Search each line of the data for the word "will"; copy every line where it is found.

───

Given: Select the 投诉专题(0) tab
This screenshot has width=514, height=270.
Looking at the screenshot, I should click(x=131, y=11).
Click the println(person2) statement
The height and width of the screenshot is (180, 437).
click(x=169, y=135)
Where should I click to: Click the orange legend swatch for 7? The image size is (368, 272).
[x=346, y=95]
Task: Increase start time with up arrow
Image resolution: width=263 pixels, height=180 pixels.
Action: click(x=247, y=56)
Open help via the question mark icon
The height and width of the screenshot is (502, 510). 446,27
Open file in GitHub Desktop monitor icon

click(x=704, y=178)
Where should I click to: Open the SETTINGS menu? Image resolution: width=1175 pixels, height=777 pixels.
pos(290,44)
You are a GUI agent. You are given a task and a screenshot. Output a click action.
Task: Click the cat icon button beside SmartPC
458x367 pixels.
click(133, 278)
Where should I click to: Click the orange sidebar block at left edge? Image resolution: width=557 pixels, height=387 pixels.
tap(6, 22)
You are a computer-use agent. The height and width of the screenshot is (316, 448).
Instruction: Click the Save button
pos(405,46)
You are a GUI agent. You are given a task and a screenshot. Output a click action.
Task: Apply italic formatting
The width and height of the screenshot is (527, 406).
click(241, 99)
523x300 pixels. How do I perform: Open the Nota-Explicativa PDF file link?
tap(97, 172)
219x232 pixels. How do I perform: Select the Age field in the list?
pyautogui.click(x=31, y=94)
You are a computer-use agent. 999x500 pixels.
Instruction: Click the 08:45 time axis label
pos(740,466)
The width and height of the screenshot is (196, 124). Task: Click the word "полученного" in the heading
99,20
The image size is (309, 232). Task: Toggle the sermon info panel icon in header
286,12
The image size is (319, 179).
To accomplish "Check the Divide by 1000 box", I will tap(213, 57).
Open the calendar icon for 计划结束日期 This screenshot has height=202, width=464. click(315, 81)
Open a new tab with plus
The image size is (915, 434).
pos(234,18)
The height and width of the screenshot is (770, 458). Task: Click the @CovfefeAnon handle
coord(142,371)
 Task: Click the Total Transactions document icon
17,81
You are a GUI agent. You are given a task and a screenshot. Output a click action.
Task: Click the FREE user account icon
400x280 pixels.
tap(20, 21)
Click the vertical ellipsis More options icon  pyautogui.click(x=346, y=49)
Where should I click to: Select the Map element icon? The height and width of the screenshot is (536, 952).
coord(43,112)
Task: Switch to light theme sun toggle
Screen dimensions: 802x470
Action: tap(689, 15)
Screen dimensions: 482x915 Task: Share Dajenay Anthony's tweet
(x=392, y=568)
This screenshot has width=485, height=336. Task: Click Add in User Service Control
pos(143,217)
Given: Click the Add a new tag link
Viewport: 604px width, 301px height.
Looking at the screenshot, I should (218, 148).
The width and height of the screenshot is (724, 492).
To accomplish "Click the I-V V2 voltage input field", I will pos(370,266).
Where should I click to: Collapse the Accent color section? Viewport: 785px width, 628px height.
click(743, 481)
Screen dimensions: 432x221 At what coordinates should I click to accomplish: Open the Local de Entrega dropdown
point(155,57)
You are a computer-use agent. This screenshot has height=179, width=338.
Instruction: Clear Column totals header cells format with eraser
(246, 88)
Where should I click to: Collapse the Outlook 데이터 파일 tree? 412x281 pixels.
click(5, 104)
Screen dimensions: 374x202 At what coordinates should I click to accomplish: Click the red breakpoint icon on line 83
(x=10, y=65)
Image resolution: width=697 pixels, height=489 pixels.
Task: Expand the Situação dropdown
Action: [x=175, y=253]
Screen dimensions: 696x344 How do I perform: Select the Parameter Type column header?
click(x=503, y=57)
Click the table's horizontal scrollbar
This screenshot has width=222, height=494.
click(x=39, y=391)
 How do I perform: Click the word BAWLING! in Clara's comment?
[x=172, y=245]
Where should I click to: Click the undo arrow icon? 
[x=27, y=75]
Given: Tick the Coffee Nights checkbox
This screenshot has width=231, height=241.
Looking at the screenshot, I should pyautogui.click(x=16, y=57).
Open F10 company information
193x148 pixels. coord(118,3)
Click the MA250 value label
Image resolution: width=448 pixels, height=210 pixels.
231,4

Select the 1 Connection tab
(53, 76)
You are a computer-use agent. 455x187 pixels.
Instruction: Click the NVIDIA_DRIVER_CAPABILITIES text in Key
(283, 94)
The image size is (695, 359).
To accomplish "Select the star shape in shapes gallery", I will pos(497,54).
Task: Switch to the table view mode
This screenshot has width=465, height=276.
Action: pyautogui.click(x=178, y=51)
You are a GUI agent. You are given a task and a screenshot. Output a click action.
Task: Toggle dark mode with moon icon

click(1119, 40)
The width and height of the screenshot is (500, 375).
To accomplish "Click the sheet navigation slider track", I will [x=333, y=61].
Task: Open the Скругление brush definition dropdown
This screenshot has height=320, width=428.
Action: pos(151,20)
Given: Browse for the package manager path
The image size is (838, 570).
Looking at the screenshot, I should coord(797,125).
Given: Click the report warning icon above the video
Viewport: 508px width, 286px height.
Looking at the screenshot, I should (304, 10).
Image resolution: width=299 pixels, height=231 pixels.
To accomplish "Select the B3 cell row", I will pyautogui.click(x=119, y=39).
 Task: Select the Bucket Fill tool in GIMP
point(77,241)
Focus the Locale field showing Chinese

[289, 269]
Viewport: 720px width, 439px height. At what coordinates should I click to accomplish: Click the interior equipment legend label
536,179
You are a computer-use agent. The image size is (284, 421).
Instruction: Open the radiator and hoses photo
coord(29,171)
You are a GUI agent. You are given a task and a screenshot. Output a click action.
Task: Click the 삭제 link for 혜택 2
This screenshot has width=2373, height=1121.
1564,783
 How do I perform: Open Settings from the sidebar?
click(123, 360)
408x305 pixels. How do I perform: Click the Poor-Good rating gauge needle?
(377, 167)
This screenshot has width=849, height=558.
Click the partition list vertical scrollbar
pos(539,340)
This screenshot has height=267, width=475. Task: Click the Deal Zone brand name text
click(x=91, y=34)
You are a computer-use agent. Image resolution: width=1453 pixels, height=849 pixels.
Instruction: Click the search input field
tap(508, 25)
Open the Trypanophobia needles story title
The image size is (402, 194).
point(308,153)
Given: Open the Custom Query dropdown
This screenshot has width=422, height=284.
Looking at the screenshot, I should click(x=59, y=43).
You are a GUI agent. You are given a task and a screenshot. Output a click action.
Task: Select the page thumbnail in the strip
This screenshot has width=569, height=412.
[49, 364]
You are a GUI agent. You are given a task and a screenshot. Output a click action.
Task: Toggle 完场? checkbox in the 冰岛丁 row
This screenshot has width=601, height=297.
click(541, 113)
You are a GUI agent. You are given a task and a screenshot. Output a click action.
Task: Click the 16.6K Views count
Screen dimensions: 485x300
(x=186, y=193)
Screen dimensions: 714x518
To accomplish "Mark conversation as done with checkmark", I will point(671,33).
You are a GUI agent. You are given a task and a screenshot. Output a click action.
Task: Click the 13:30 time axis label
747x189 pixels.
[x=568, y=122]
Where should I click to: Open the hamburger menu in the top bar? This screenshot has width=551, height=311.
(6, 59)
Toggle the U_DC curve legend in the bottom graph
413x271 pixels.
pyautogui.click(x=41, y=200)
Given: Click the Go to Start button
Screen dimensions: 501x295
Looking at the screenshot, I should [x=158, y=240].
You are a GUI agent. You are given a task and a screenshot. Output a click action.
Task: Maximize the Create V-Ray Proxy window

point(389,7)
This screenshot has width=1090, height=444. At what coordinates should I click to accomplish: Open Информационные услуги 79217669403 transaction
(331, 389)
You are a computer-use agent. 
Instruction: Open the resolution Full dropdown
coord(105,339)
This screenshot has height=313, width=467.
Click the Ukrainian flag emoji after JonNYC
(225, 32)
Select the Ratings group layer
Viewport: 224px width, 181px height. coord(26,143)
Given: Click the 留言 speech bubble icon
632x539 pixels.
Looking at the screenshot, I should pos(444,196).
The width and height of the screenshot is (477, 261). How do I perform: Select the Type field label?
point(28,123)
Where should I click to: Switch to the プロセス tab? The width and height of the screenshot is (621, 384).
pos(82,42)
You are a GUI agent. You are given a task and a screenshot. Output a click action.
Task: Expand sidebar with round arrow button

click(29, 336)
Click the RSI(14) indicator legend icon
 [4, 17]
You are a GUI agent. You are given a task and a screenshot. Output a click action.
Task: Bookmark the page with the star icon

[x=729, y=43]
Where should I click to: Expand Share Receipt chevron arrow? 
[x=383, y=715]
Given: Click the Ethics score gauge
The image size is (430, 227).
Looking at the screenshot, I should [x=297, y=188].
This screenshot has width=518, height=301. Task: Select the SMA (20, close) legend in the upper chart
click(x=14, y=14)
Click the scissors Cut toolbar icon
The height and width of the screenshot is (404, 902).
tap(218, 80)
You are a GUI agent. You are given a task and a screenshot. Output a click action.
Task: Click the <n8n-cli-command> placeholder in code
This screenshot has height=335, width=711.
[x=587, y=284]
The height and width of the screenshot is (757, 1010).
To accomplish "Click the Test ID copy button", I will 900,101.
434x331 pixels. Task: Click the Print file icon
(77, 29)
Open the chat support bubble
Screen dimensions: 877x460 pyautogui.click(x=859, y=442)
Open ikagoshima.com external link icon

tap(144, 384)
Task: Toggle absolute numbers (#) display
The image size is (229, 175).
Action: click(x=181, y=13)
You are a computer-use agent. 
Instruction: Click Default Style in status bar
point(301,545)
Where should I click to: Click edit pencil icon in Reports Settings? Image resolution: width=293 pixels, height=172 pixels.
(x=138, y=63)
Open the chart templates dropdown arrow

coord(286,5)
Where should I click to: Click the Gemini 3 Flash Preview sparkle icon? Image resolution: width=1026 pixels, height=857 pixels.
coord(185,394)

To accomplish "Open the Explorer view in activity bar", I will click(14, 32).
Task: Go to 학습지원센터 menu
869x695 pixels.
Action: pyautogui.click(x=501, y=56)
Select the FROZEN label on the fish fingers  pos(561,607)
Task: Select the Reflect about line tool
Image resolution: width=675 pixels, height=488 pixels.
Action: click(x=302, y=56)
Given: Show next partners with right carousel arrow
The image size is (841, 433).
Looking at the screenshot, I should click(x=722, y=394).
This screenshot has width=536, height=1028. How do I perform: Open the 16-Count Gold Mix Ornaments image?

───

Exercise answer:
To accomplish "Check the Divide by 1000 box", I will tap(213, 57).
To accomplish "Click the I-V V2 voltage input field", I will pos(370,266).
To accomplish "Select the star shape in shapes gallery", I will pos(497,54).
To accomplish "Click the sheet navigation slider track", I will [x=333, y=61].
To accomplish "Select the B3 cell row", I will pyautogui.click(x=119, y=39).
To accomplish "Mark conversation as done with checkmark", I will point(671,33).
To accomplish "Click the Test ID copy button", I will 900,101.
To accomplish "Open the Explorer view in activity bar", I will click(14, 32).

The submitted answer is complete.